Drawing on a variety of
innovative theoretical approaches, the essays in the volume focus on the writing
of a number of women surrealists, many of whom have hitherto mainly been known
for their visual rather than their literary production: Claude Cahun, Leonora
Carrington, Kay Sage, Colette Peignot, Suzanne Césaire, Unica Zürn, Ithell
Colquhoun, Leonor Fini, Dorothea Tanning and Rikki Ducornet.
Surrealist
Women’s Writing: A Critical Exploration offers an important resource for
scholars and students across the fields of modernist literature, the historical
avant-garde, literary and visual surrealism and its legacies, feminism, and
critical theory.
In addition to outlining the aims, rationale, and themes of the volume, the introduction considers how historiographies of women associated with surrealism have tended to favour their visual output at the expense of their written oeuvres – an imbalance the volume seeks to rectify. Furthermore, the introduction interrogates the critical shorthand ‘women’s art/literature’ from a feminist point of view.

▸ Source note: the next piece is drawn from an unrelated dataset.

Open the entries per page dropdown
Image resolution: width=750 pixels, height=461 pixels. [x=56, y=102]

This chapter reads Leonora Carrington’s French short stories published in the volumes The House of Fear (1938) and The Oval Lady (1939) as an active engagement with surrealist theories of collage and subjectivity, as they were articulated by André Breton and Max Ernst. The chapter argues that whilst Carrington’s stories participate in surrealist experiments with ‘convulsive identity’, they simultaneously express an ambivalence about the effects for women of the surrealist exaltation of passivity, irrational abandon, and non-agency. Ultimately, the chapter suggests, Carrington’s engagement with and extension of the theories and practices of Breton and Ernst demonstrate that surrealist theory is not a ‘male project’, as has sometimes been argued; moreover, it proposes that such theory includes implicitly feminist elements.